Egzekucja w prokuraturze
(RDN Małopolska - wro)
2005-11-15
Włodzimierz Knurowski, rolnik z Poręby Spytkowskiej uważa, że ostatnie zabranie mu inwentarza było z naruszeniem prawa. Klacze i świnie należały do jego dzieci dlatego sprawę skierował do prokuratury. Knurowski dzierżawiąc od Akademii Rolniczej gospodarstwo nie płacił czynszu. Kłopoty rolnika zaczęły się po powiodziach w 1997 r. Woda zniszczyła mu wszystkie uprawy.
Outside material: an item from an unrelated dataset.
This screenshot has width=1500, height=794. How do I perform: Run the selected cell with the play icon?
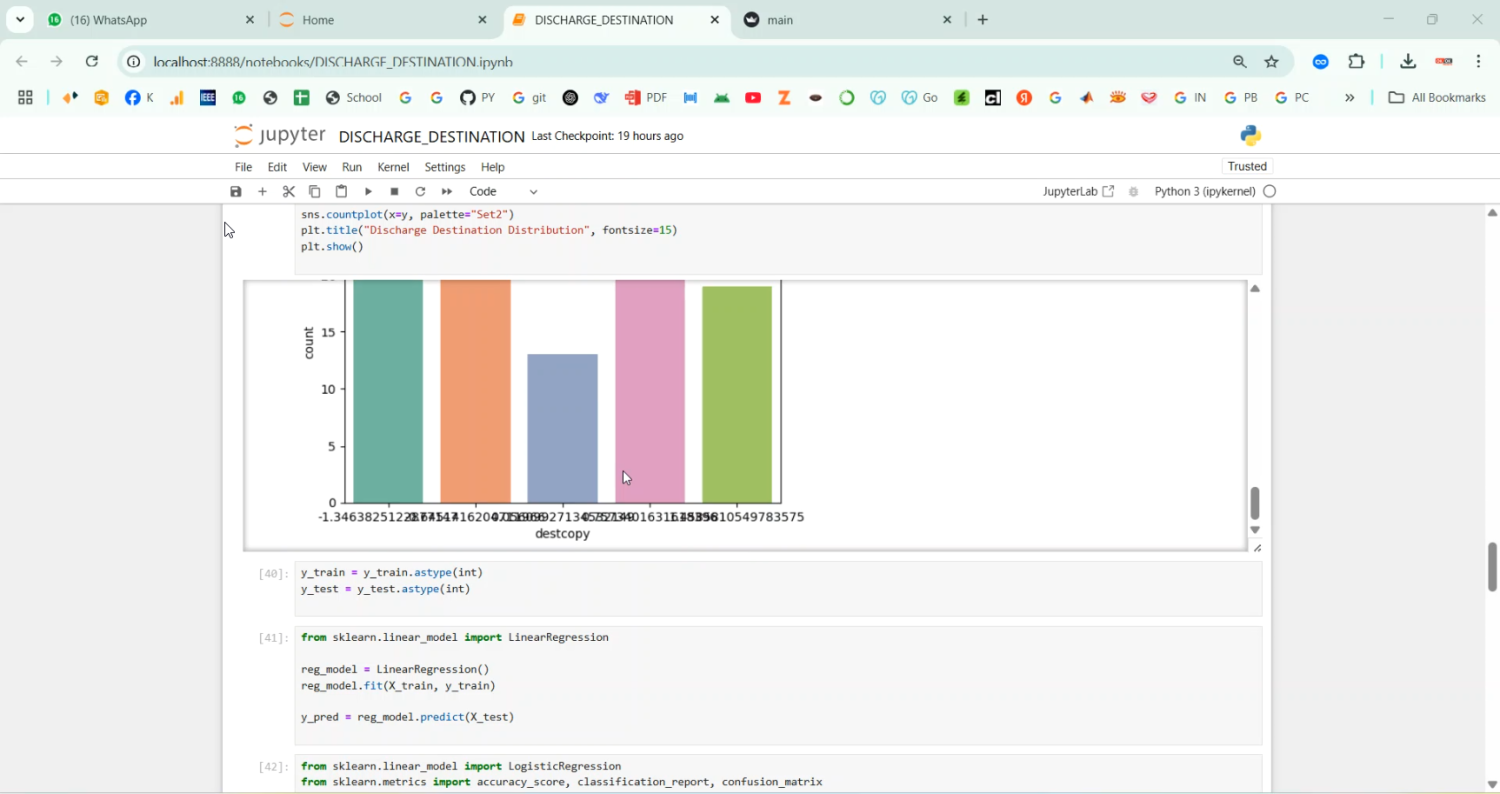click(368, 191)
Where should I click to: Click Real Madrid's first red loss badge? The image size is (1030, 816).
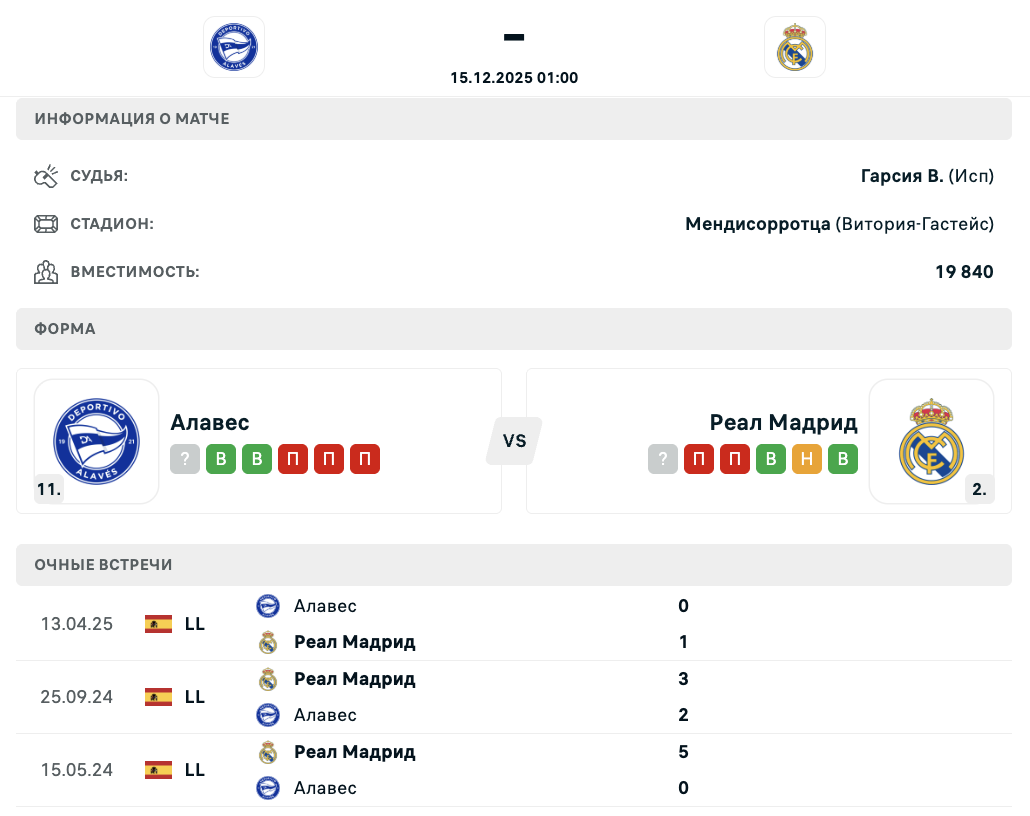[699, 460]
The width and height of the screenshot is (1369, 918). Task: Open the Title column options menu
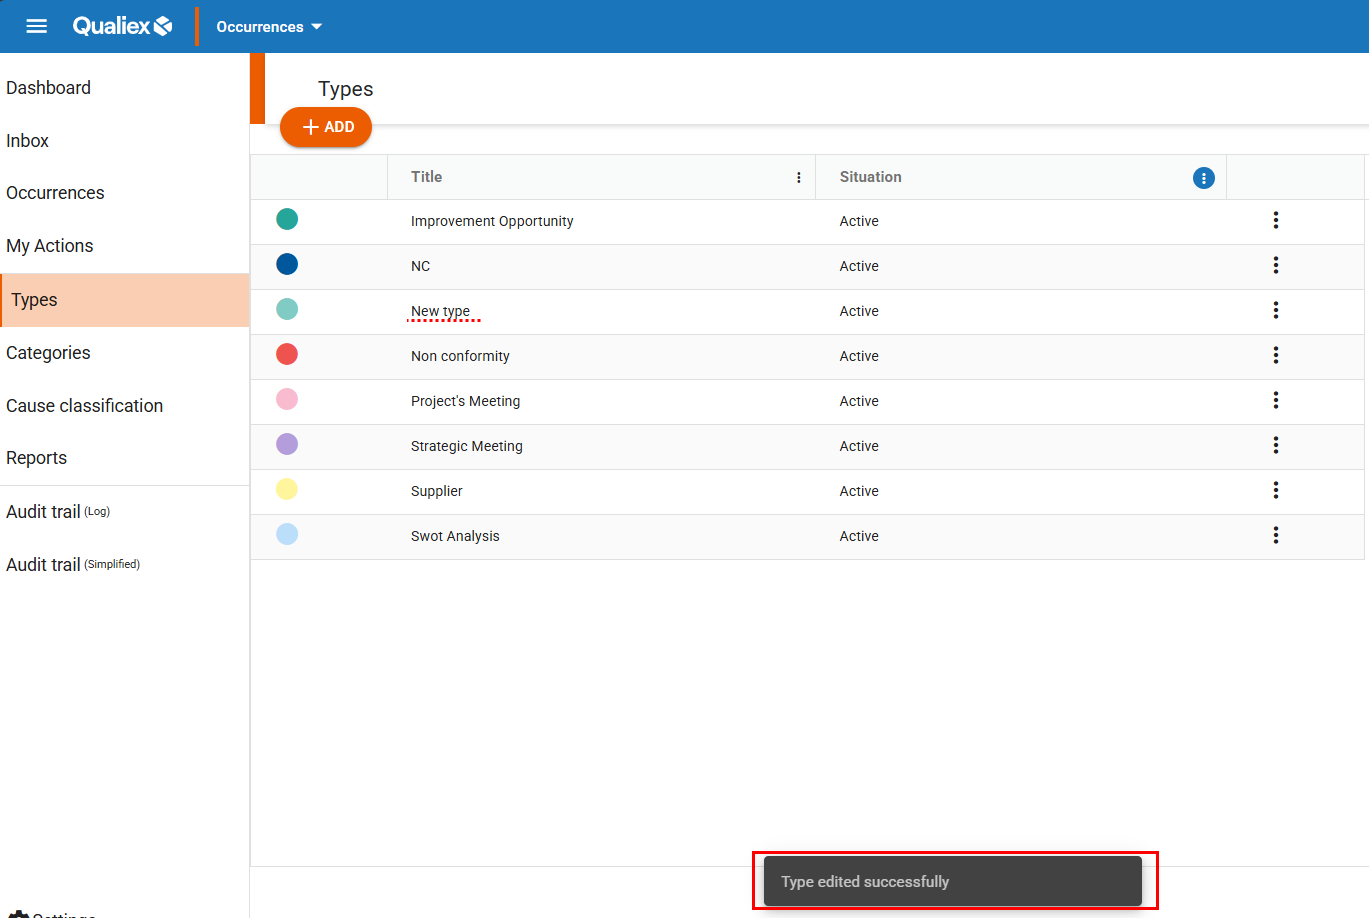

Knurowski, który wychowuje samotnie sześcioro dzieci nie mógł wyjść z długów. Zabrane Knurowskiemu zwierzęta mają być sprzedane na poczet zaległości rolnika wobec Akademii. Wynoszą one około 50 tysięcy złotych. W sumie zabrano mu kilkanaście klaczy i 40 świń. Knurowski uważa, że obyło się to z naruszeniem prawa, ponieważ inwentarz należał do jego dzieci, dlatego sprawę skierował do prokuratury. Knurowski w raz z dziećmi chciał sprzedać zwierzęta aby wyremontować swój stary dom w Iwkowej aby mógł tam się przenieść z eksmitowanego gospodarstwa.